Teaching at any level can often be a solitary occupation. Even with a classroom full of students, teachers often work in isolation from peers. Teachers rarely receive instruction on how to work with co-teachers or teacher assistants in their pre-service teacher education programs. Therefore, it is often difficult or awkward for teachers to ask for help or effectively collaborate with others. Instructors often don’t know how to accept help from the instructional coaches, even when they would like to.
Educational practice is shifting from isolating practice to collaborative efforts, and creating healthy and productive team dynamics is often a challenge. Instructional coaches can positively impact these relationships, but the trust must be in place for it to occur. Even in systems where working with a coach is expected, building those initial relationships can be challenging.
Instructional coaches, instructional designers, and even assigned co-teachers often struggle to establish working relationships with individual classroom teachers. Librarians regularly complain that they spend more time clearing jams from printers instead of assisting students with reference questions. However, clearing that paper jam can help the student see the librarian as a resource. In the same way, the instructional designer might start to build a relationship by helping an instructor properly format hanging indents for a research paper. One instructional coach started building a positive relationship by making copies for classroom teacher. Just like the proverbial salesman who had to get a foot in the door, sometimes the first step is a small one.
Just as teachers rarely learn about collaborating with others in their classroom, instructional coaches and others of their stripe are often trained to focus on analyzing student learning data or the technical skills. However, that is only one facet of the coaching role. Gathering and analyzing data is an important aspect of instructional improvement, but it is rarely successful as the first facet.
Instructional coaches need to begin by building relationships with those instructors they are assigned to support. Building a supporting and trusting relationship with those coaches is essential. Coaches have to be able to keep confidences with those they work with. Building trust is essential for coaches and co-teachers to be able to collaborate fully and honestly. It is easy for instructional coaches to be frustrated when asked to complete mundane tasks, but those mundane tasks might be the conduit to building an initial relationship with an instructor.
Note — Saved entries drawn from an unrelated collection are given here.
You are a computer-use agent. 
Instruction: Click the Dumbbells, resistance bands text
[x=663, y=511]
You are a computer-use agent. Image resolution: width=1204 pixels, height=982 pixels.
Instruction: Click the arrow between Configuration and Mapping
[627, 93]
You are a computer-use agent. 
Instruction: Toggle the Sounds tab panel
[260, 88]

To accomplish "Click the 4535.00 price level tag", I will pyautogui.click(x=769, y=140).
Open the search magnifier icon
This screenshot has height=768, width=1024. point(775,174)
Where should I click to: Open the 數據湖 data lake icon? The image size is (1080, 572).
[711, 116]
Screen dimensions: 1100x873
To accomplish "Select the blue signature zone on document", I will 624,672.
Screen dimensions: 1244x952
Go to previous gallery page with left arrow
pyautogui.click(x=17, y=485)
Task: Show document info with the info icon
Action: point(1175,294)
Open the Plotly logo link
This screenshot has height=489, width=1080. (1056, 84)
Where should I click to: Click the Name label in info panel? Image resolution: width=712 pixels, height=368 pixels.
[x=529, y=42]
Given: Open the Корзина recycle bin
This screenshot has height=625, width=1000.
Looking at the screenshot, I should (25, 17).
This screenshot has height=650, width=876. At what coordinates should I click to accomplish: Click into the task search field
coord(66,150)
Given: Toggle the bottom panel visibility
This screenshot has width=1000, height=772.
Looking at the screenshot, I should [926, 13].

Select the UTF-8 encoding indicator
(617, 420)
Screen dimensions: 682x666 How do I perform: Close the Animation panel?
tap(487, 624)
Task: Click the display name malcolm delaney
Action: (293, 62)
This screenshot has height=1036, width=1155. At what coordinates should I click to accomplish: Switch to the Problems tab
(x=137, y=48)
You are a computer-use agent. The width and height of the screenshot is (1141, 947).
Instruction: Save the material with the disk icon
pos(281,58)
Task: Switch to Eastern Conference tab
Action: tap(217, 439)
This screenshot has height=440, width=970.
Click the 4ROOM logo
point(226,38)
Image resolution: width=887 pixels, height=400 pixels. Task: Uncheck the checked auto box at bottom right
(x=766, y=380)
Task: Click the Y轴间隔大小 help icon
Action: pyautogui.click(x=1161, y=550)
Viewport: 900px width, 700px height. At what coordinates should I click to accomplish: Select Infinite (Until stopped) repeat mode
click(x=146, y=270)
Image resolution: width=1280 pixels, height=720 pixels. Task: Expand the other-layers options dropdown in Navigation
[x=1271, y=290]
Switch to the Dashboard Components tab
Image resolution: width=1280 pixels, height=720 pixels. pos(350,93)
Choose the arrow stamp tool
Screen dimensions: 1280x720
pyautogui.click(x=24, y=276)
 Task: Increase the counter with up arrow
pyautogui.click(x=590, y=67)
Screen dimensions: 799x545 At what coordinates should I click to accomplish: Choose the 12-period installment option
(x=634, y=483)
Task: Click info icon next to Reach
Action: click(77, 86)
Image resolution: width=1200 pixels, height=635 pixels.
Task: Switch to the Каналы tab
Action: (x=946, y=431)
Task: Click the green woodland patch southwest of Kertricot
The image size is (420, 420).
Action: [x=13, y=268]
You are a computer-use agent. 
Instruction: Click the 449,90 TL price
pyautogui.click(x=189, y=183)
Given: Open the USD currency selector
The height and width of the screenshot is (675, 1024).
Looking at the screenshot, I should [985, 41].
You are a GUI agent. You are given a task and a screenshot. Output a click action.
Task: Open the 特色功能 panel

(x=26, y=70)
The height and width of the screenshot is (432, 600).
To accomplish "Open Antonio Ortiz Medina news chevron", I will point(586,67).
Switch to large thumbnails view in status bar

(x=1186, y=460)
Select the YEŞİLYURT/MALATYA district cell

One recent instructional coach exclaimed to a class full of graduate students, “Please tell everyone to take that first step, even if it is to make copies. It just might be the important first step.” It might be those copies that were the first step to an instructor telling the coach, “Ok, I will try that, because it is you.”
Beyond the need to build relationships, instructional coaches need to ensure they help the instructors focus on the impact they are having on students. Instructors almost universally want their students to be successful. Once the coach has built a trusting relationship, then they can begin to suggest technical changes based upon the data and best practice. Here again, balance is important. Asking instructors to make wholesale changes will not be nearly as effective as working on a couple of specific high value items. After experiencing cooperative success, the coach can then push forward a few more suggestions. Pushing too much at once can turn an instructor off. Even with the most struggling instructors, instructional coaches should always look for bright spots where they can help instructors build confidence–particularly in those cases where the instructors have been directed to work with the coach due to performance concerns.
Effective coaching is a three-faceted process. Coaches need to build relationships with the instructors they support, then work to collaboratively analyze the relative data in light of the goal of impacting student achievement or otherwise supporting student success. All three facets of the coaching process need to be given adequate attention to build strong successful partnerships to improve the teaching and learning process.
One instructional coach articulated her process in this way: I started my process in an optional fashion, meaning my teachers choose “to work with me.” This has been a challenge that made me come up with ideas to get the foot in the door, made me feel sometimes ineffective as an instructional designer, but now after seven years, it has really made me appreciate the value of that journey.
As mentioned, instructional coaching is a multi-faceted process. There are many layers in it. The emotional wellbeing of your team is essential to build a foundation for further work. The small steps are key ingredients to start any coaching program and finding a framework to plan for structure and next level of practice. A coach starts with small tasks, but we need to be prepared to move our practice toward alignment with building goals, refine the work, and this is what a coaching framework provides.